### Excerpt
◆ ◆ ◆ ◆ ◆
How does Grief Manifest in the Body?

Grief is a medley of emotions that manifests as a chain reaction of biochemical changes in the body.
Biochemically, stress hormones and sleep get disrupted.

Stress goes up, sleep goes down

Cortisol, the body’s primary stress hormone spikes up and Melatonin, our sleep onset hormone together the sleep latency brain chemical GABA depletes. This leads to sadness, depression, exhaustion, anxiety, worry and insomnia.

Cortisol follows a regular diurnal pattern which peaks upon awakening and depletes as the day wears on. If cortisol is consistently high, the hypothalamic-pituitary-adrenal axis impacts the sympathetic nervous system to stimulate contractility – hence the diarrhoea, tummy aches, palpitations. This chain of events raises cortisol, adrenalin and drives down melatonin and GABA.

Elevations in Cortisol depletes DHEA, a youthful and vitality sex hormone responsible for synthesis of Testosterone, the libido hormone. Stress and grief will drive down sex hormone production impacting Hormone balance during menopause. Low levels of sex hormone directly impact neurotransmitters. For example, low progesterone, typically seen at peri-menopause also drives an anxiety neurotransmitter, GABA down.(2)

Women have the potential to feel anxious, fatigues and experience insomnia during this time.
Depletions in Serotonin and GABA manifests as feeling low, depressed, anxiety, sad and flat.

Elevations in adrenaline and noradrenalin, commonly called the catecholamines sets the stage for the “adrenalin Rush”, feeling wired and tired, irritated, irrational and agitated. Check your levels with a Neurotransmitters Status questionnaire.

Check your Neurotransmitter levels with a Functional Pathology Test

Aches and Pains

Grief triggers a chain reaction of overwhelm, aches and pains. The next range of biochemical insults is initiated with sympathetic nervous system overdrive, changes in appetite, aches and pains, headaches, and gastro-intestinal changes in the form of tummy aches, diarrhoea or constipation.

The emotional onslaught changes reactions and responses to become super sensitive, teary, jumpy and sensitive to noise or light.

Heart Ache to Heart Attack

The ability of the heart to repair and regenerate may be impaired in left untreated, and can damage platelets, blood flow, leading to dysfunctional cardiac cells, irregular heartbeats and perhaps a heart attack.
◆ ◆ ◆ ◆ ◆
### Task requirements
1 – Please reproduce the stretch of the grief excerpt from "How does Grief" through "worry and insomnia.", word for word.
2 – Write the next part of the grief excerpt, picking up right after its final sentence.

[Stored records]
◆ ◆ ◆ ◆ ◆
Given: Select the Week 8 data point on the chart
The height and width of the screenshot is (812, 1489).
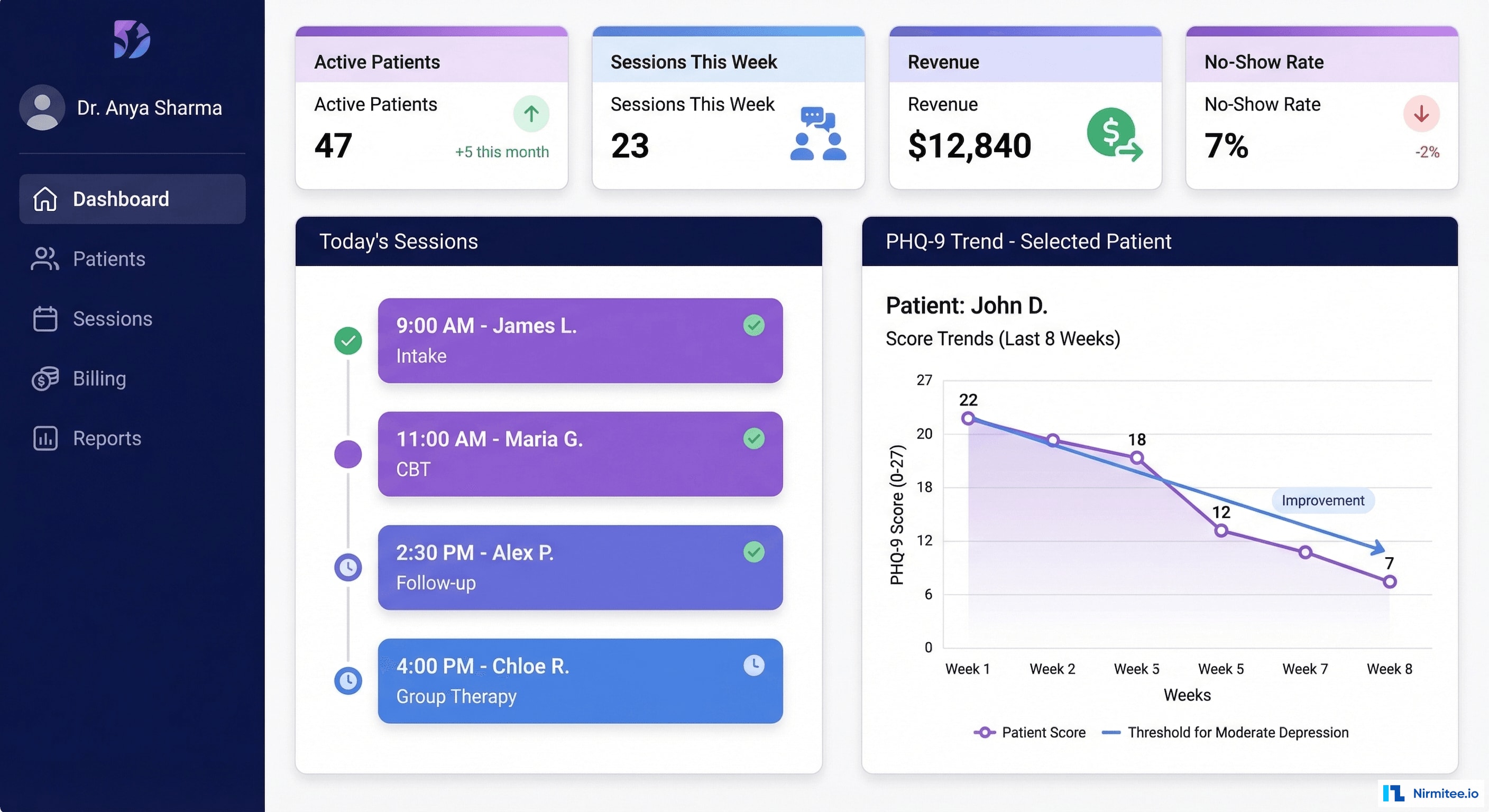Looking at the screenshot, I should (x=1390, y=582).
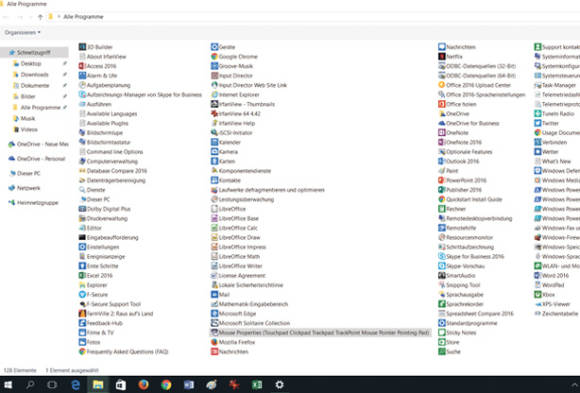Screen dimensions: 580x393
Task: Select the Microsoft Edge entry
Action: pyautogui.click(x=233, y=314)
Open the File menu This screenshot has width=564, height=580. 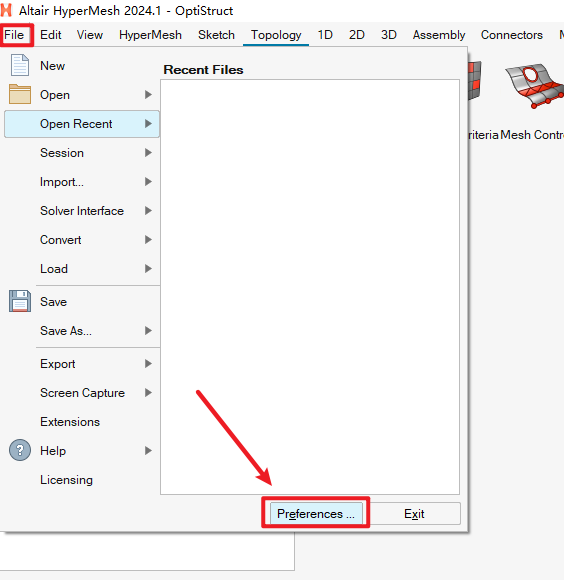pos(14,35)
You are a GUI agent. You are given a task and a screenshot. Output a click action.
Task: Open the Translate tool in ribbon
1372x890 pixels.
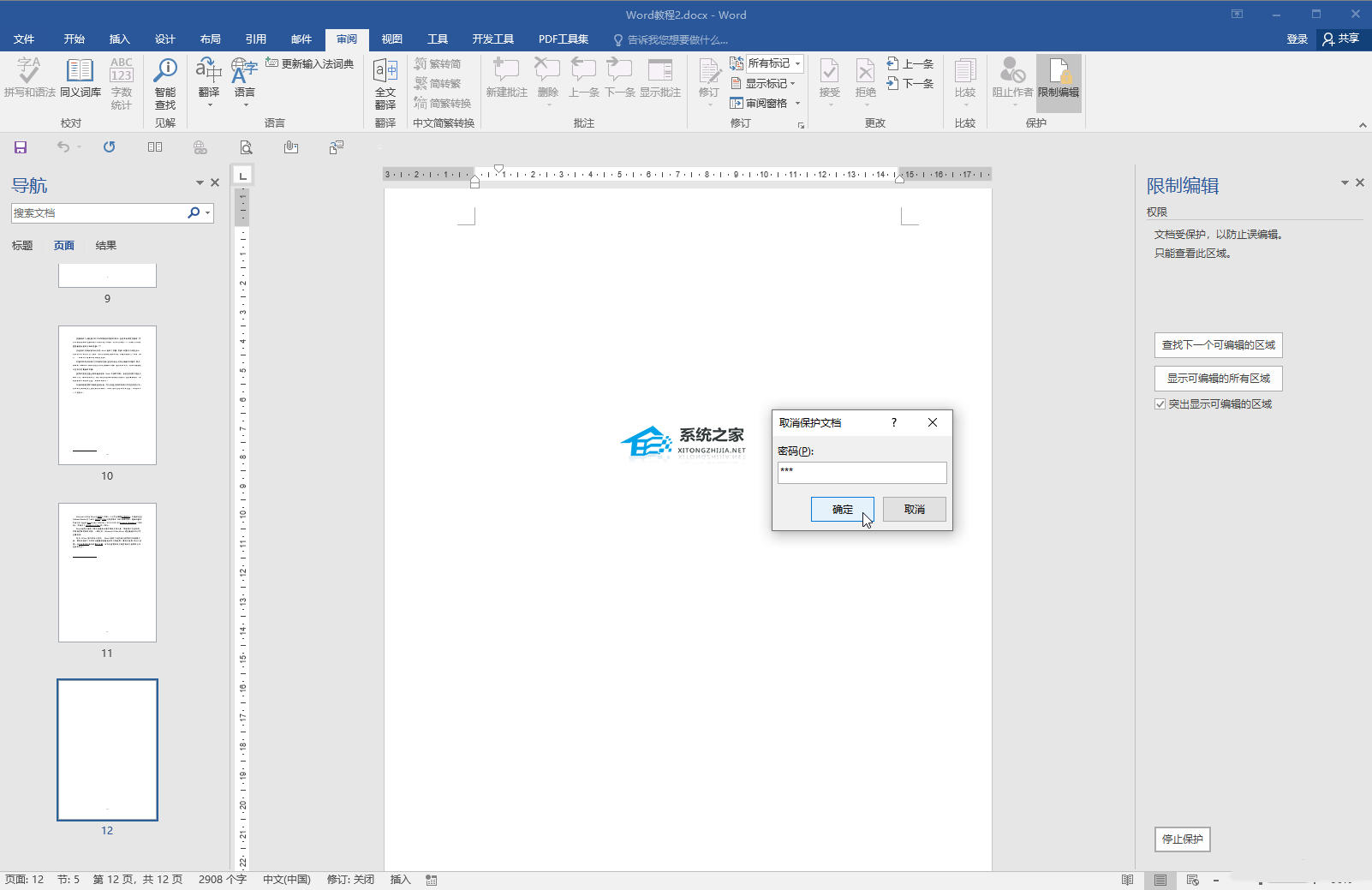[x=209, y=81]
◆ ◆ ◆ ◆ ◆
### Results
1 –
How does Grief Manifest in the Body?

Grief is a medley of emotions that manifests as a chain reaction of biochemical changes in the body.
Biochemically, stress hormones and sleep get disrupted.

Stress goes up, sleep goes down

Cortisol, the body’s primary stress hormone spikes up and Melatonin, our sleep onset hormone together the sleep latency brain chemical GABA depletes. This leads to sadness, depression, exhaustion, anxiety, worry and insomnia.

2 –
Not all high cholesterol can cause heart attacks. Her husband’s LDL levels were marginally high.
Her Dr had recommended a statin for cholesterol but his muscles ached with the medication and voluntarily stopped it. Having further dug into his bad cholesterol markers called, LDL-subfractions, I discovered that he had low LDL-subfractions but his triglycerides and VLDL (very low density lipoproteins) were high. This means that his “cholesterol” problem was driven by “SUGAR” commonly called dysglycemia which eventually leads to insulin resistance.

He was not active and loved his processed carbohydrates like cakes, pastries and artisan breads.
People think fat causes heart attacks. While it is true that trans-fats cause heart disease, it is mainly the massive amount of sugar and processed food that can cause that has caused the explosion of cardiovascular disease.

Dr Ross Walker, leading Australian cardiologist, in his book “5 stages of Health” emphasises the need to get 5 things right from the get go.

  • Eat healthily, lots of vegetables, protein and the good oils. A Mediterranean diet and lifestyle is recommended. Take into consideration your particular allergies and intolerances. Incorporate the diet with a Mediterranean style lifestyle.
  • Avoid all anti-nutrients like processed food, smoking, alcohol, illicit drugs, addiictions and excess SUGAR
  • Exercise regularly
  • Sleep to rest, restore and repair the body
  • Manage stress

The Biochemical Interconnectedness of Grief and the Heart

The clarity of biochemical connectedness of the feeling of grief, stress and anxiety and that of sex hormones, the heart and other organ systems is profound especially when identifying symptoms of imbalance.